Ah! I missed the obvious reason for the odd behavior while first looking at your code (I think). Essentially, there are three potential problems here:
First: Missing Updates
Each and every iteration you'll update your game logic only once (or not at all). In a similar way, you draw your screen (or skip drawing).
However, this causes one problem:
- Let's assume you'd like to update the game 100 times per second (makes it easier to explain/compare).
- This means there are 10 ms between updates.
- As long as each and every iteration is faster than 10 ms, you won't notice any problem.
- Now assume there's some stuttering for a moment (don't know, let's say you connected some device or whatever).
- This iteration, 25 ms have passed. This means that you'd have to do two updates before rendering again, i.e.
update(); update(); render();.
- Due to your design, you won't do this. Instead you'll get
update(); render(); update(); render();.
- This might cause visual/noticeable stuttering (especially if we're talking about more than just two updates!) since the game now obviously lags a bit (till you've cleared your update backlog; assuming you're able to do so).

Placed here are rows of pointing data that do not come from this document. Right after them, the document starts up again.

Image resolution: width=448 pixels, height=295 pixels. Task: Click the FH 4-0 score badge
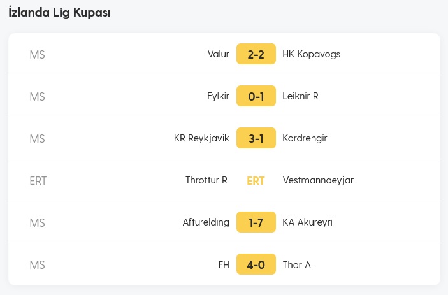pyautogui.click(x=256, y=264)
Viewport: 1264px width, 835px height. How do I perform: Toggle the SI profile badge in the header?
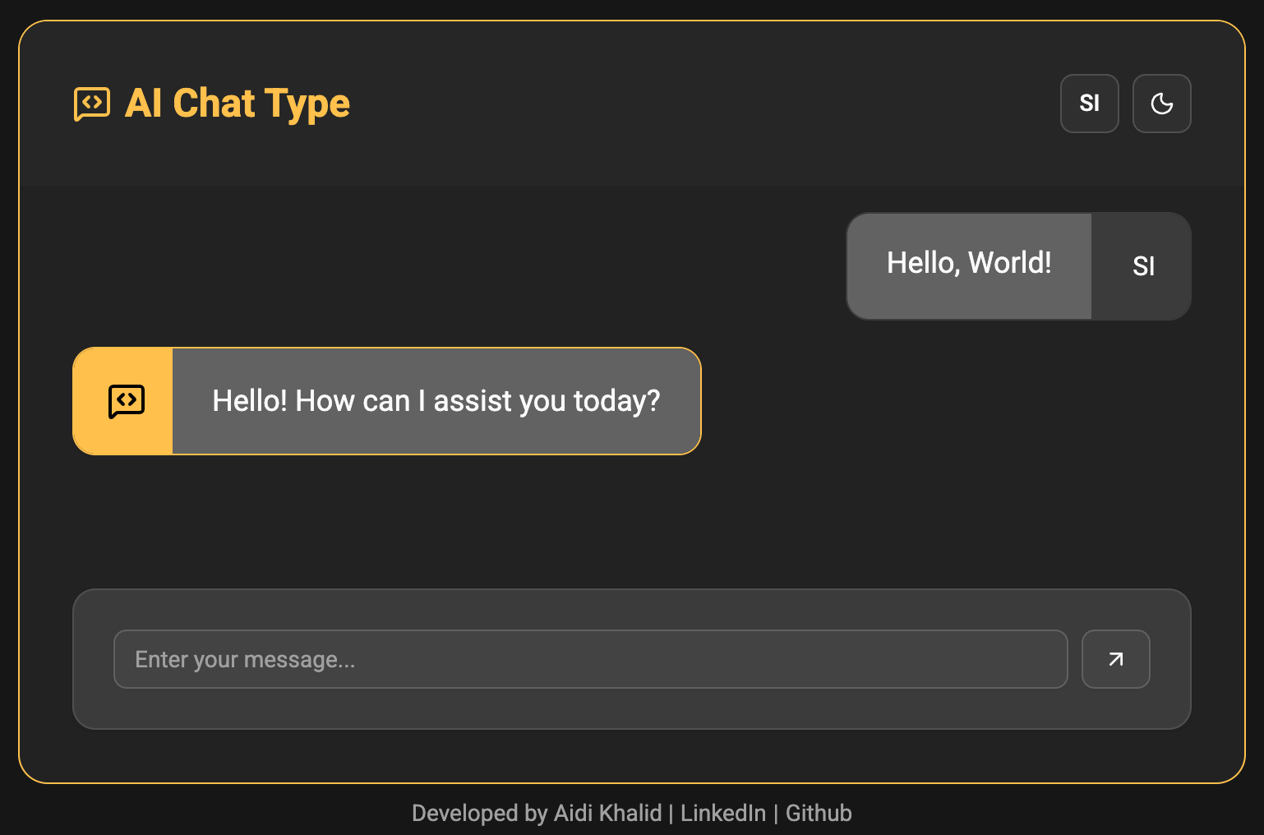pos(1089,104)
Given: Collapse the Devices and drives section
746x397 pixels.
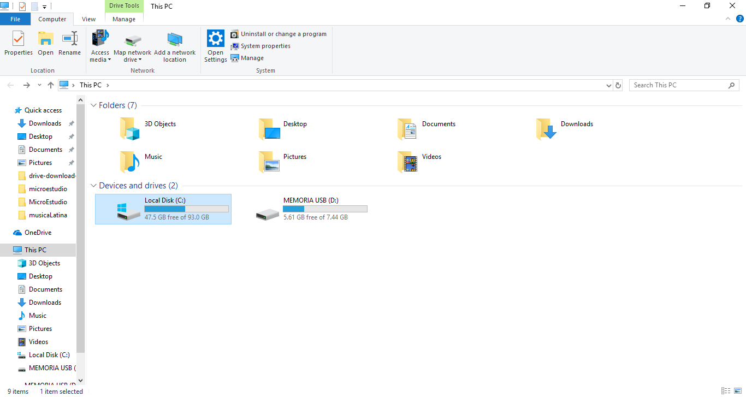Looking at the screenshot, I should (x=93, y=186).
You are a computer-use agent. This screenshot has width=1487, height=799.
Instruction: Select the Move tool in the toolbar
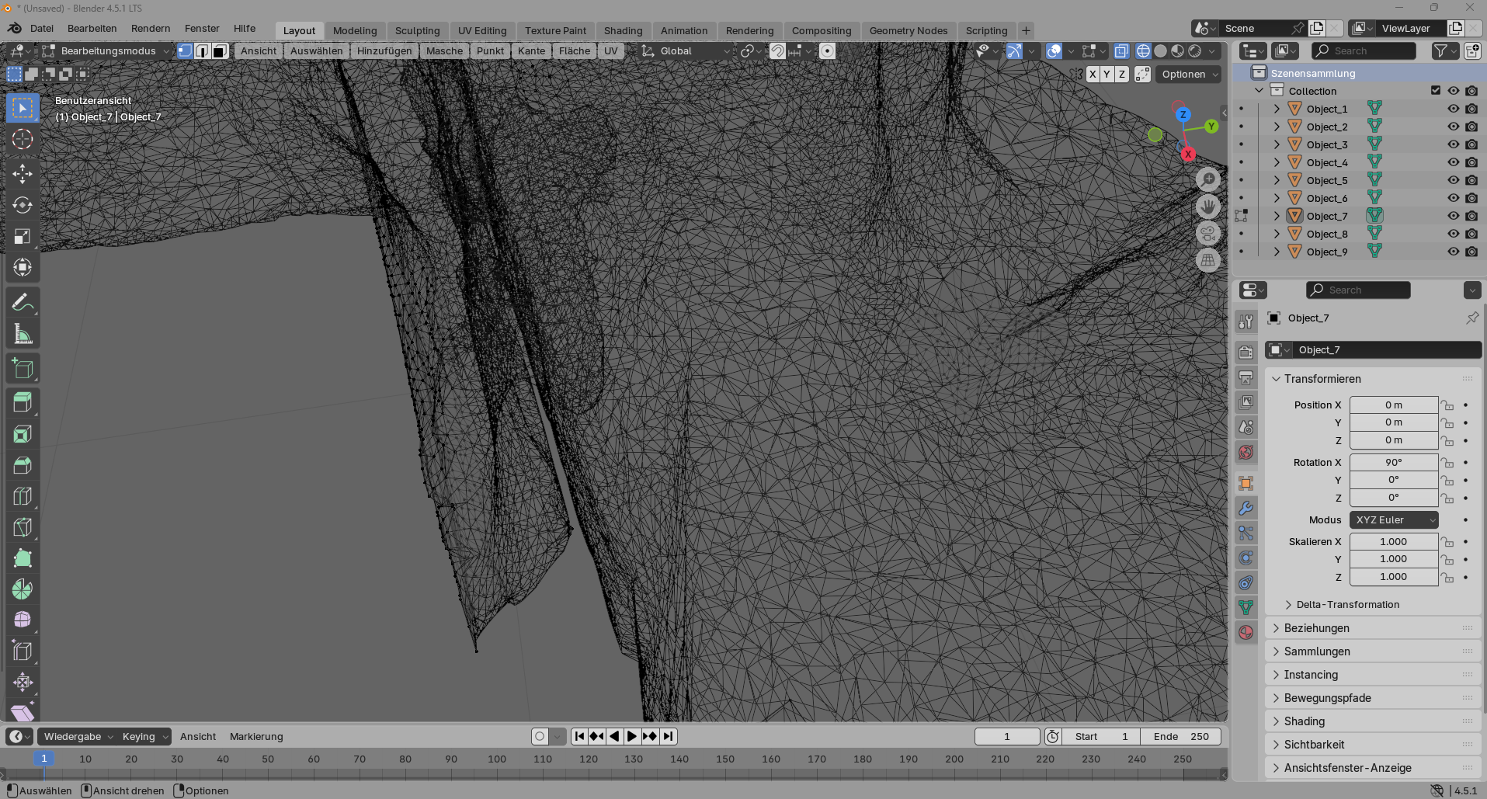[x=23, y=173]
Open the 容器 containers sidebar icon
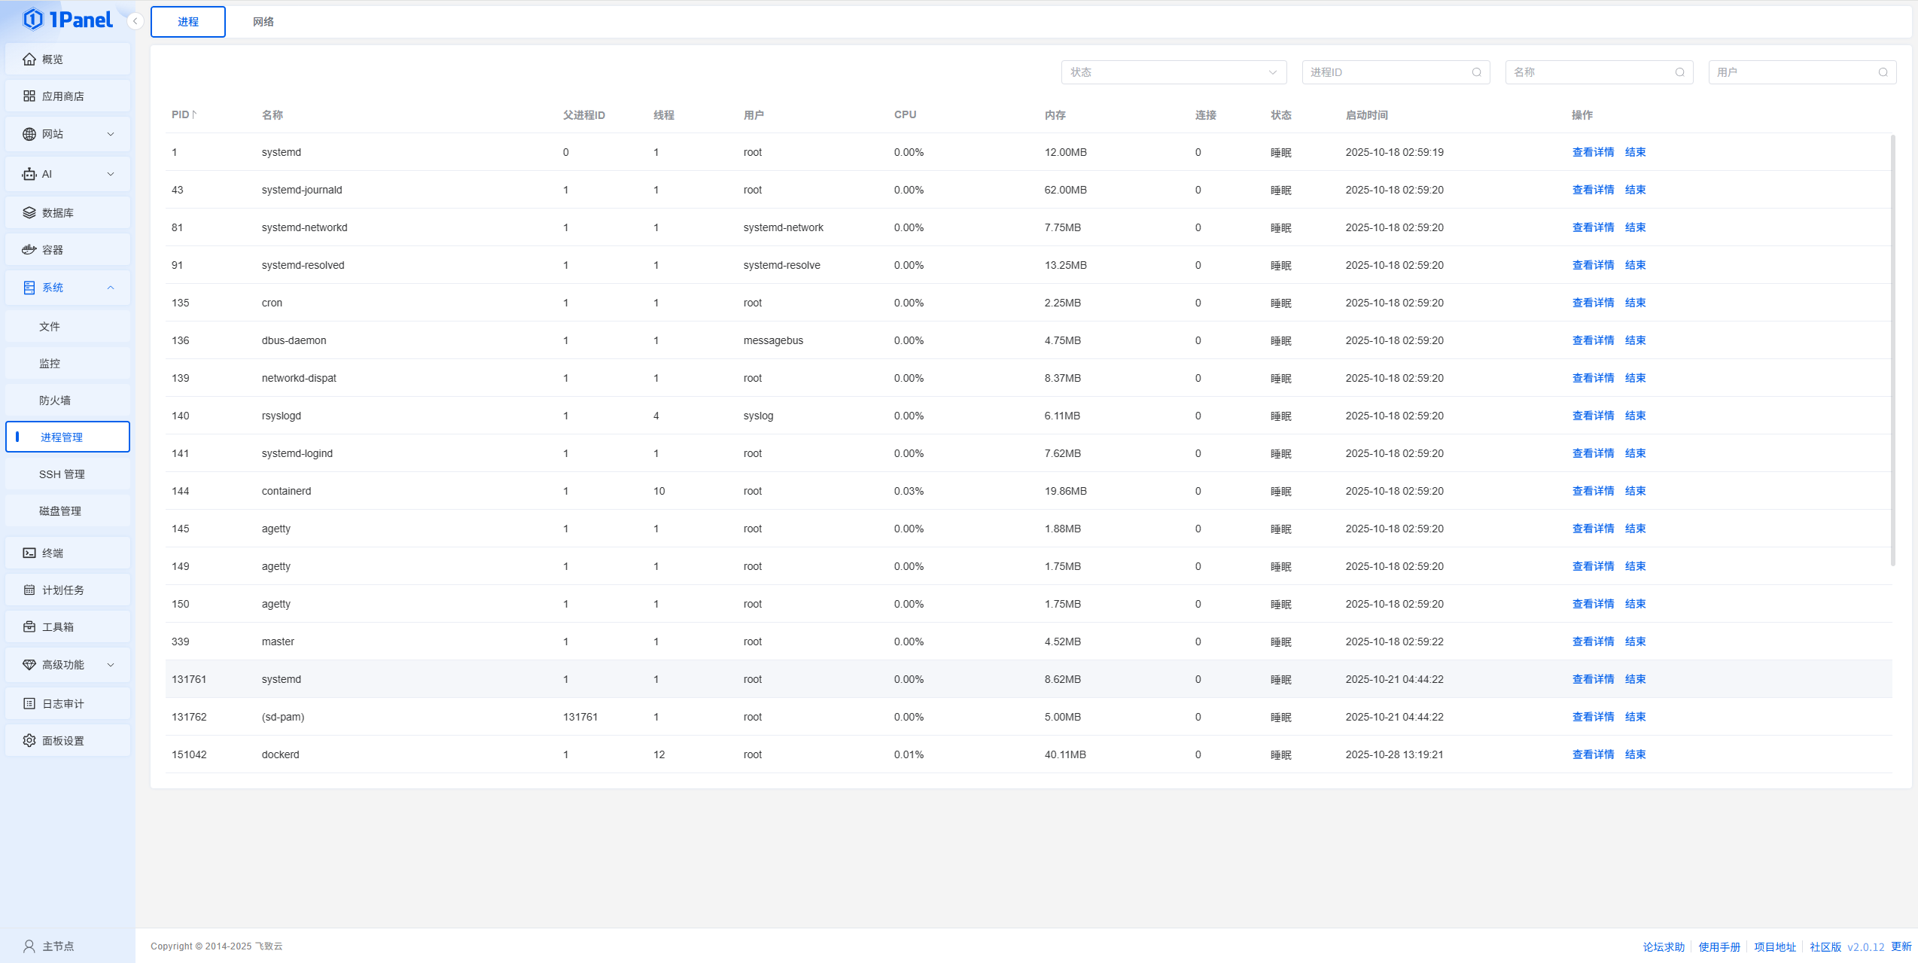Viewport: 1918px width, 963px height. tap(29, 250)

- This also means you're essentially connecting your logic updates to the framerate. If you can't render at the intentional framerate, your game logic will slow down as well.
Second: Race Conditions
This is something you can't really avoid if you'd like to do fixed timesteps:
- Let's assume you're rendering 60 times per second and updating 30 times per second.
- Theoretically, this should trigger one call to
update() for every second call to
- However, this is essentially just an average number.
- It's possible, that between two frames you miss your update since you're like 5 ns too fast.
- Rather than calling
update(); render(); render(); update(); render(); render(); you'd at once call
update(), render(); render(); render(); update(); render();. Overall you're still at 60/30 fps, but your timing is still off a bit (especially if you've got vertical sync enabled).
- This can cause minor inconsistencies that might become noticeable, especially when things on screen are moving quite fast.
- Fix Your Timestep! elaborates a bit more and also provides a solution to this.
Third: Rounding/Precision Issues
While I can't say this for sure, you might be running into precision issues with your variables.
delta is some floating point variable (due to the
/ ns step?), you might run into rounding issues here.
System.nanoTime() doesn't necessarily return a very precise time value - it's implementation dependent. It could be in nanoseconds, but it could as well just return whole milliseconds or even less (could also depend on the system's energy saving settings):
This method provides nanosecond precision, but not necessarily nanosecond resolution (that is, how frequently the value changes) - no guarantees are made except that the resolution is at least as good as that of currentTimeMillis().
Depending on your actual number of frames/updates this might be neglectable though. (And there isn't really anything you can do about this, other than trying to pick sane numbers/scaling that will work for you.)